There had been scarcely any day during years in which the two men had not met. They had made journeys together; they had read the same books and encountered the same minds. Each man clung to the intimacy.
“I want this thing,” Baird had said more than once; “if you want it, I want it more. Nothing must rob us of it.”
“The time has come—it came long ago—” his Shadow said, “when I could not live without it. My life has grown to yours.”
It was Latimer’s pleasure that he found he could be an aid to the man who counted for so much to him. Affairs which pressed upon Baird he would take in hand; he was able to transact business for him, to help him in the development of his plans, save him frequently both time and fatigue.

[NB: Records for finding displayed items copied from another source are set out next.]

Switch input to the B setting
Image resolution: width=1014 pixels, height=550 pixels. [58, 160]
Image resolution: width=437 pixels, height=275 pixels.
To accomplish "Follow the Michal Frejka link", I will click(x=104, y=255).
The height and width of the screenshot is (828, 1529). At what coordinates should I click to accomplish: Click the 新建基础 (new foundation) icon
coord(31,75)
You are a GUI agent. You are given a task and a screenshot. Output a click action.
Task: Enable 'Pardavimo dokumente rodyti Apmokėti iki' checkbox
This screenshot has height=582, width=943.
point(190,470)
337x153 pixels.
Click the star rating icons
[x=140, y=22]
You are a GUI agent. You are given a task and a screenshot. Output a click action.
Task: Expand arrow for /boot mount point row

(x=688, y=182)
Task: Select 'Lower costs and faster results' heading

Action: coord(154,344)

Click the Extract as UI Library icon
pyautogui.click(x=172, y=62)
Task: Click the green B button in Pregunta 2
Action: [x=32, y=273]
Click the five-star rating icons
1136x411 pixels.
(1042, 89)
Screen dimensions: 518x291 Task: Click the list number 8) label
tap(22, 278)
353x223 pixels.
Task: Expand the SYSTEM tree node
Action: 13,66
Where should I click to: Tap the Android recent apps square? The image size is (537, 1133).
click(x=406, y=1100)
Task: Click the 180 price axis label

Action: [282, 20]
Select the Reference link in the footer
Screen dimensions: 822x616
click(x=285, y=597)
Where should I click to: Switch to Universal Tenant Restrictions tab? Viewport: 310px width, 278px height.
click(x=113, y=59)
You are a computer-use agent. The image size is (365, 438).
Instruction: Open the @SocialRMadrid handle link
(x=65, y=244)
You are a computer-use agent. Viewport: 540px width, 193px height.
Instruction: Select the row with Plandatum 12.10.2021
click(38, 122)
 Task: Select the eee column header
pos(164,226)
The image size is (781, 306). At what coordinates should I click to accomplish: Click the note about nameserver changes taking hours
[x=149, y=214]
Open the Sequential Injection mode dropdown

It fell about that when the lectures were delivered at distant points the two men journeyed together.
Latimer entered Baird’s library on one occasion just as a sharp-faced, rather theatrical-looking man left it.
“You’ll let me know your decision, sir, as soon as possible,” the stranger departed, saying. “These things ought always to be developed just at the right moment. This is your right moment. Everybody is talking you over, one way or another.” When the stranger was gone, Baird explained his presence.
“That is an agent,” he said; “he proposes that I shall lecture through the States. I—don’t know,” as if pondering the thing.
“The things you say should be said to many,” remarked Latimer.
“The more the better,” said Baird, reflectively; “I know that—the more the better.”
They sat and talked the matter over at length. The objections to it were neither numerous nor serious.
“And I want to say these things,” said Baird, a little feverishly. “I want to say them again and again.”
Before they parted for the night it was decided that he should accede to the proposal, and that Latimer should arrange to be his companion.
“It is the lecture ‘Repentance,’ he tells me, is most in demand,” Baird said, as he walked to the door, with a hand in Latimer’s.